Um plano de paz para Gaza, divulgado pela Casa Branca nesta segunda-feira (29), propõe o encerramento da guerra entre Israel e os militantes do Hamas e a devolução de todos os reféns, vivos e mortos, dentro de 72 horas após Israel aceitar publicamente o acordo.

O documento, com 20 pontos, prevê cessar-fogo imediato; troca de reféns por prisioneiros palestinos; retirada israelense do enclave; desarmamento do Hamas; e criação de um governo de transição liderado por órgão internacional. Pela proposta, quando todos os reféns forem libertados, Israel soltaria 250 palestinos condenados à prisão perpétua e 1,7 mil habitantes de Gaza detidos após o início da guerra em 7 de outubro de 2023.
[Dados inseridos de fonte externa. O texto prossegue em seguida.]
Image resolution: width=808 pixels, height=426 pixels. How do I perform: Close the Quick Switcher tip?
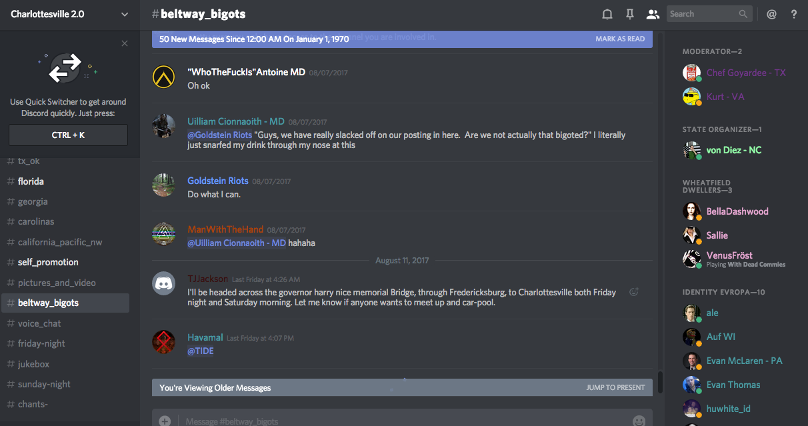tap(125, 43)
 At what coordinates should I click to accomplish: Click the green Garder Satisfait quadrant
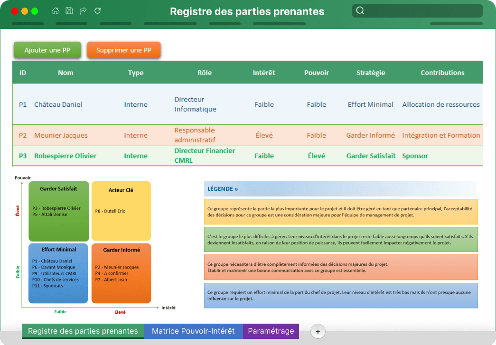(x=58, y=211)
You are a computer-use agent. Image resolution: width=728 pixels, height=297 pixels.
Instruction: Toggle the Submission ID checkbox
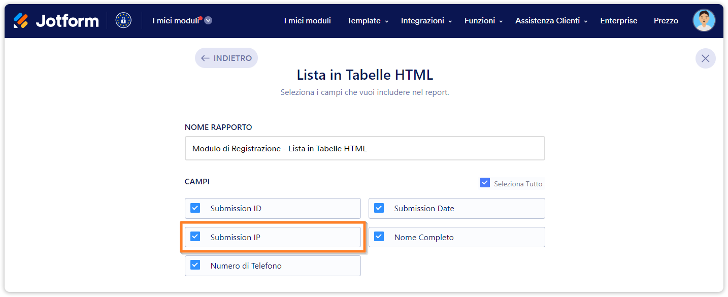[x=195, y=208]
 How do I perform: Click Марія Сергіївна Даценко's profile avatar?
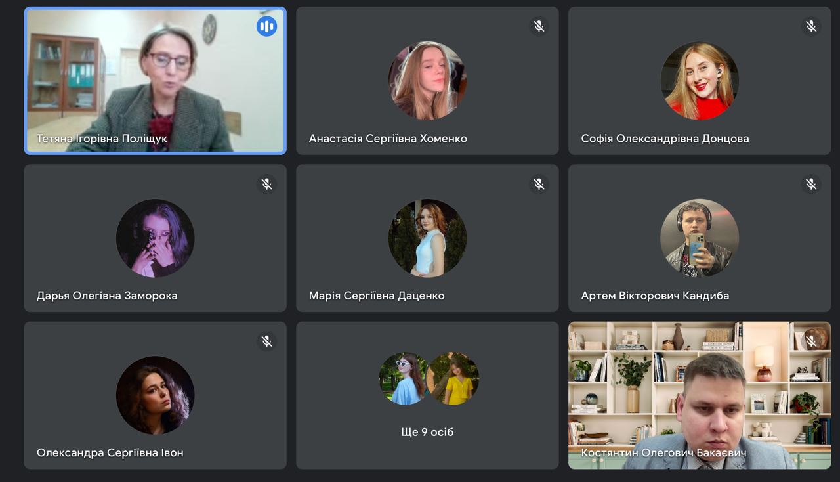[427, 238]
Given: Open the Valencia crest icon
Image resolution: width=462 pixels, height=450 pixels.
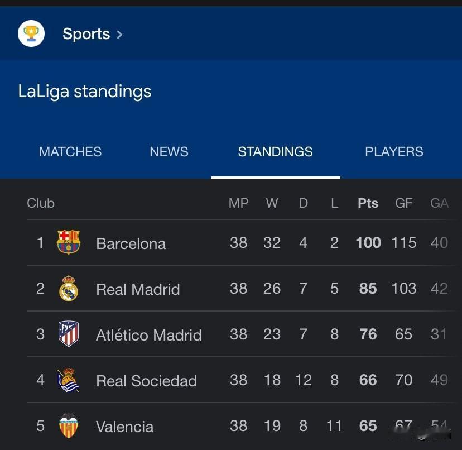Looking at the screenshot, I should coord(69,425).
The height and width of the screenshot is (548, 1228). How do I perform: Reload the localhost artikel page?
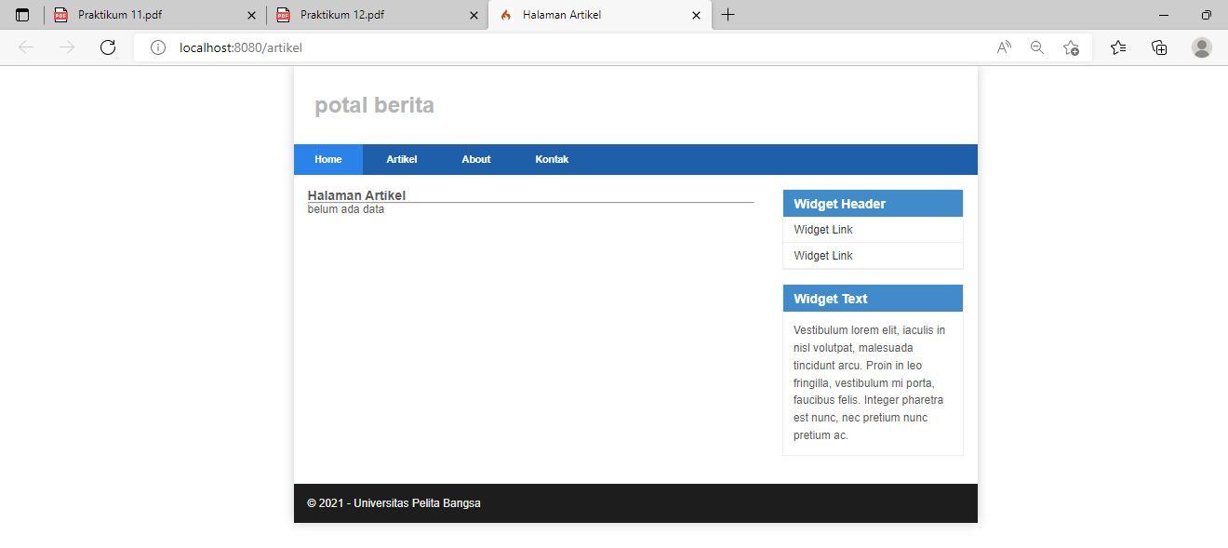click(108, 47)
O presidente dos Estados Unidos, Donald Trump, recebeu o primeiro-ministro israelense Benjamin Netanyahu na Casa Branca para anunciar a proposta. Trump disse que Israel e países árabes estariam “muito próximos” de um acordo que poderia abrir caminho para uma paz mais ampla no Oriente Médio. Netanyahu afirmou apoiar o plano, destacando que ele contempla os objetivos de guerra de Israel: a volta dos reféns, o desmantelamento das capacidades militares do Hamas, o fim de seu governo político e a garantia de que Gaza não volte a representar uma ameaça.

Enquanto a negociação diplomática avança, a realidade em Gaza segue marcada pelo genocídio contra a população palestina. Milhares de civis, entre eles um número alarmante de crianças, continuam morrendo diariamente em consequência dos bombardeios e da ocupação israelense. Hospitais, escolas e casas foram destruídos, e a população enfrenta escassez de alimentos, colapso nos serviços de saúde e deslocamentos forçados.
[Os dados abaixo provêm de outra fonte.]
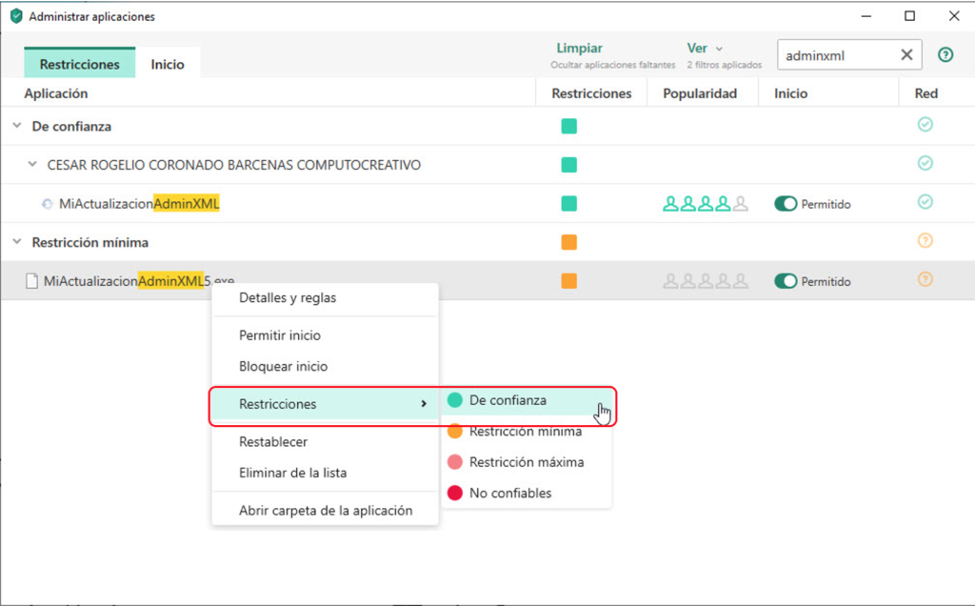
Task: Click the popularity rating icons of MiActualizacionAdminXML
Action: click(705, 203)

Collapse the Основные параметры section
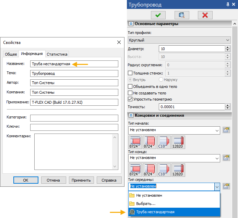(x=131, y=24)
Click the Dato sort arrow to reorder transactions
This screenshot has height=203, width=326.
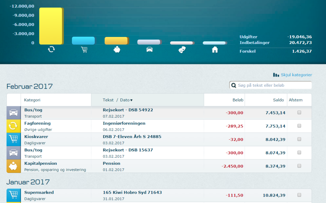pyautogui.click(x=131, y=99)
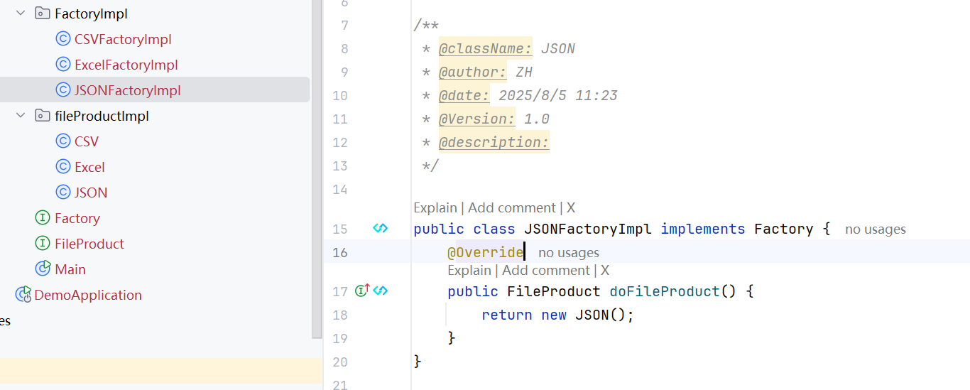Viewport: 970px width, 390px height.
Task: Click the interface icon beside FileProduct
Action: point(43,244)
Esta é a quarta visita de Netanyahu à Casa Branca desde o retorno de Trump ao cargo em janeiro. O líder israelense tenta reforçar a aliança com os Estados Unidos em meio à pressão internacional por uma solução de dois Estados, enquanto Trump busca apresentar um acordo que demonstre capacidade de encerrar rapidamente o conflito, promessa feita durante sua campanha de 2024.

O plano norte-americano também foi apresentado a países árabes e muçulmanos à margem da Assembleia Geral da ONU, mas a ausência do Hamas nas negociações levanta dúvidas sobre a viabilidade do acordo. Ainda assim, Trump reforçou que chegou a hora de o grupo aceitar os termos definidos com Netanyahu.